• _Document text_:
════════════════
Yesterday afternoon, last night, and already this morning have been extremely busy. Things are hopping around here, so without further ado, here is today’s update.
The pool situation
As everyone who reads this blog knows, I am a secular anchorite; one who prizes solitude, and longs only for the company of his beautiful wife. When I moved in last Saturday, some guys showed up and spent two hours vacuuming the pool in slow motion, talking on their cellphones, and in general lollygagging about. I asked them in Arabic to turn off the “overflow” pool effect (it creates a sort of waterfall, but is probably costly, so no), and maybe come back in a week, but they seemed to obstinately understand this to mean a day in, day out deal, and they eventually left.
These fellas returned the next day. I immediately contacted the real estate agent, and told him in no uncertain terms that I am here for privacy, and will not tolerate two young men coming over to my house for two hours every morning and acting like they own the place.
I did not see them again till Wednesday when one came by and timidly asked if he could check the pool. I said of course, but that it wasn’t necessary to vacuum unless it’s needed. He did not stay long, The moral of this segment is, when you live in a Gouna villa, even if you are only renting, you are in almost total control of what happens on your property, even if you don’t realize it — unlike the nightmare situation I found myself in at the apartment in Abu Tig marina. So don’t let anyone push you around with surprise visits, or, say, think you have to allow the kid who comes to water the garden to have extended chats with his pals at the gate protecting your villa.
In other words, don’t be afraid to be a dick; you’re paying for the privilege.
The Tommy Situation
Tyger is a local stray cat that has adopted me. She is has an orange striped coat like most of the cats in El Gouna. I am thinking of calling her 4 Socks (as in Dances with Wolves), which is a more feminine name that Tyger; she is definitely a female. Because of that, she keep attracting the possibly unwanted attentions of a tomcat, who acts like he wants her badly, has already tried to get into the house, and most likely ate up her bowl of food last night. I started shooing him away, but that didn’t do much (he started hissing before running away), so I resorted to throwing several glasses of water at him, and that eventually did the trick. He did come back this morning, but this time when I shooed him off, he ran away. The Tommy Situation is one that is going to have be monitored closely, as I am not going to feed two cats, then suddenly have a litter on my hands.
════════════════
• _Goal_: Repeat the blog post between "I did not see" and "for the privilege.", inclusive, renaming "villa" to "house". The listing that comes next has no connection to the blog post.

• _Given information_:
════════════════
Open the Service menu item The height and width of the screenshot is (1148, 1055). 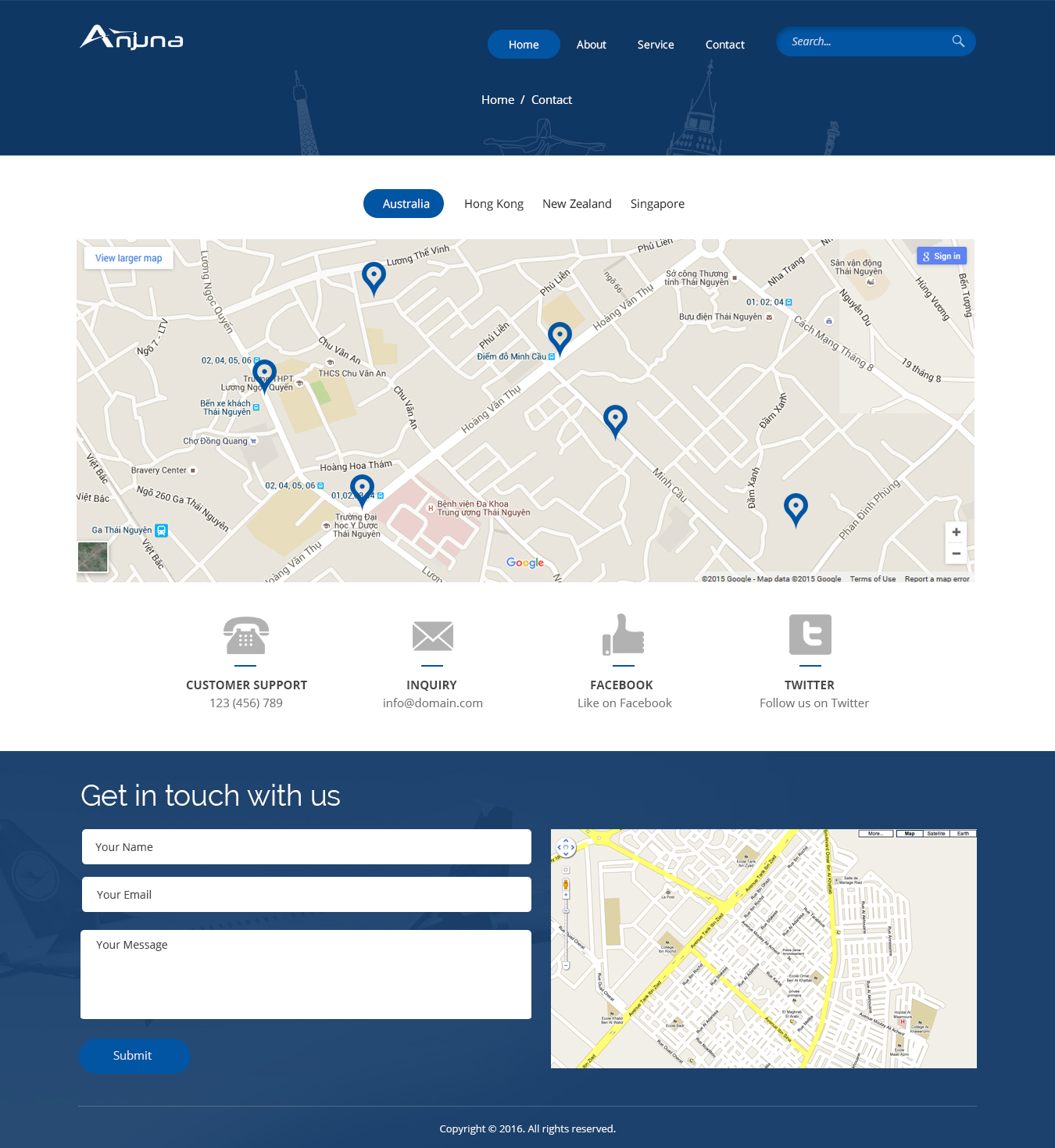(x=655, y=45)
════════════════
• _Response to the task_:
I did not see them again till Wednesday when one came by and timidly asked if he could check the pool. I said of course, but that it wasn’t necessary to vacuum unless it’s needed. He did not stay long, The moral of this segment is, when you live in a Gouna house, even if you are only renting, you are in almost total control of what happens on your property, even if you don’t realize it — unlike the nightmare situation I found myself in at the apartment in Abu Tig marina. So don’t let anyone push you around with surprise visits, or, say, think you have to allow the kid who comes to water the garden to have extended chats with his pals at the gate protecting your house.
In other words, don’t be afraid to be a dick; you’re paying for the privilege.